Question: How To Organize A Pipeline Of Small Scripts Together?
18
gravatar for Giovanni M Dall'Olio
4.1 years ago by
London, UK
Giovanni M Dall'Olio17k wrote:

In bioinformatics it is very common to end up with a lot of small scripts, each one with a different scope - plotting a chart, converting a file into another format, execute small operations - so it is very important to have a good way to clue them together, to define which should be executed before the others and so on.

How do you deal with the problem? Do you use makefiles, taverna workflows, batch scripts, or any other solution?

ADD COMMENTlink modified 12 weeks ago by ff.cc.cc1.1k • written 4.1 years ago by Giovanni M Dall'Olio17k
15
gravatar for Michael Barton
4.1 years ago by
Michael Barton1.7k
Akron, Ohio, United States
Michael Barton1.7k wrote:

My answer would be: don't bother. I've often found that much of the scripts I write are never used again after the initial use. Therefore spending time using a complex framework that considers dependency between scripts is a waste because the results might be negative and you never visit the analysis again.

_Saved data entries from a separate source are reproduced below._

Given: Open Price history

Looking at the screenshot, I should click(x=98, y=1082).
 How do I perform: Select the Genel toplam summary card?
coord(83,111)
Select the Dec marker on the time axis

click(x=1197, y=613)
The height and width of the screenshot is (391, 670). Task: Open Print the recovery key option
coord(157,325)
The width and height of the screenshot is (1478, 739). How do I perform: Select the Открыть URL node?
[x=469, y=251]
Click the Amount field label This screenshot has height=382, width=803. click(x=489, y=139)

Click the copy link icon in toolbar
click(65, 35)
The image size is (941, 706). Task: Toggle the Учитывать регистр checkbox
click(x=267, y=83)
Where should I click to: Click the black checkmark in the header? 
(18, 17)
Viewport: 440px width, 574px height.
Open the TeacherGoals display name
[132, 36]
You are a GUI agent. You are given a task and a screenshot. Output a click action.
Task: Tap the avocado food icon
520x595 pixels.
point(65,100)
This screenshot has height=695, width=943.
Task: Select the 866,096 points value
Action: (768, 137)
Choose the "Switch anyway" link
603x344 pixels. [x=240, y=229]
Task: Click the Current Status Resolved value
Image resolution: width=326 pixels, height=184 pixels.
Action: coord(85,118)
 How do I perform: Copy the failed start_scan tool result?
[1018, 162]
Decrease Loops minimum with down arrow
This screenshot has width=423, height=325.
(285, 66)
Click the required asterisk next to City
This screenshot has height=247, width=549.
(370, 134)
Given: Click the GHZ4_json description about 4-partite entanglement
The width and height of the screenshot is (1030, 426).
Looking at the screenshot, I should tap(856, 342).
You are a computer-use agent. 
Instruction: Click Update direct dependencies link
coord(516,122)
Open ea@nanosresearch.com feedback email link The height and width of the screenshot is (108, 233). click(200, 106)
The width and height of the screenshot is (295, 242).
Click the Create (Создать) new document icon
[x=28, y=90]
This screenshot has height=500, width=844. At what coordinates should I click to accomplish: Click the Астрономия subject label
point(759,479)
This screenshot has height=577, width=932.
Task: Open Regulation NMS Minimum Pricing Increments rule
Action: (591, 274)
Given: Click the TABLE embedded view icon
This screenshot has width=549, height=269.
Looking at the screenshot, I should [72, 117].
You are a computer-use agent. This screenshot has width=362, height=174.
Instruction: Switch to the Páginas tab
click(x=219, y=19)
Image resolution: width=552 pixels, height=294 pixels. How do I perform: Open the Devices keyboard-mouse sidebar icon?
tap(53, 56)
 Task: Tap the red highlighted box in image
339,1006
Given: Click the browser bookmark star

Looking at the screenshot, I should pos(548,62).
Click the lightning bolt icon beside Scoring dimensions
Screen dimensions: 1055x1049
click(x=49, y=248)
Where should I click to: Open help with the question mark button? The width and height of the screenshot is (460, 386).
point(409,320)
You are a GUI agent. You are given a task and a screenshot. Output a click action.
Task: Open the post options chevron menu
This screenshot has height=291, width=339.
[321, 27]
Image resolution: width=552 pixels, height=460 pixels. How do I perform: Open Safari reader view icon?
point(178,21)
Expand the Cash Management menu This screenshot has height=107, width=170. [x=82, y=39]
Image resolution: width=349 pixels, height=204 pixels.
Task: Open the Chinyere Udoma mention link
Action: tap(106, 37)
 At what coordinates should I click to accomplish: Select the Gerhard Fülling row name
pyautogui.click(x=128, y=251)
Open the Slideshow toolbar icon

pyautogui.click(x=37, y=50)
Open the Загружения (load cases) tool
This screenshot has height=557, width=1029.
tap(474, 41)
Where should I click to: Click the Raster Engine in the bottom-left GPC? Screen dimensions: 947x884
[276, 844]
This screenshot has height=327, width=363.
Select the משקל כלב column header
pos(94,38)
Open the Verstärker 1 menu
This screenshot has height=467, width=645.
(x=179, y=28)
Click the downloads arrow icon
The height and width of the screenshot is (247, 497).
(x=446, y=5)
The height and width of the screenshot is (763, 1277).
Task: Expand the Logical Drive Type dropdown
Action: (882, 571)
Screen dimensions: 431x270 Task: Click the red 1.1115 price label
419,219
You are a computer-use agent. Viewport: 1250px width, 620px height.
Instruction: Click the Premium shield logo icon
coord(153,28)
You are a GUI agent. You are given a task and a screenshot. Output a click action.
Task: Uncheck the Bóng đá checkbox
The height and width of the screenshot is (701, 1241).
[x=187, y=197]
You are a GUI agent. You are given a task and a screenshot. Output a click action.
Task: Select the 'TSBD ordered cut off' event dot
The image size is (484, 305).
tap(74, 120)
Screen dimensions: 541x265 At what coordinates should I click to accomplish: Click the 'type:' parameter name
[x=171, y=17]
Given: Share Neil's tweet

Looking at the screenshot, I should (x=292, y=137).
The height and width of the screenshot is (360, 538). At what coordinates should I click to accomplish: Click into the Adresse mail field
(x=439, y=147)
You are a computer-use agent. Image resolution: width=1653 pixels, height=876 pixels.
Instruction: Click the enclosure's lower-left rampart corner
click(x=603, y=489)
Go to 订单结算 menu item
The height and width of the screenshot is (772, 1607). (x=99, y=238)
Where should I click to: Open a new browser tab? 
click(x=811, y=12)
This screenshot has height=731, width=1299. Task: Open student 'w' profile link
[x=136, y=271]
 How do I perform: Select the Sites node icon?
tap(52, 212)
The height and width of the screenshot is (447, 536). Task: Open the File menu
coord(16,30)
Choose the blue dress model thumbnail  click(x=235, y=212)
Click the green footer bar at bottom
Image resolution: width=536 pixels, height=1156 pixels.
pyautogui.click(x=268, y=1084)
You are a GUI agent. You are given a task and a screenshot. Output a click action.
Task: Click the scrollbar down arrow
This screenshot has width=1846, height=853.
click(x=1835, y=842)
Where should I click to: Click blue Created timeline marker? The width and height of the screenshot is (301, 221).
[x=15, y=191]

Even if you do end up using the script multiple times a simple hacky bash script might be more than enough to meet the requirements.

There will however be the 1-2% of initial analyses that return a interesting result and therefore need to be expanded with more deeper investigation. I think this is the point to invest more time time in organising the project. For me I use Rake because it's simple and allows me to write in the language I'm used to (Ruby).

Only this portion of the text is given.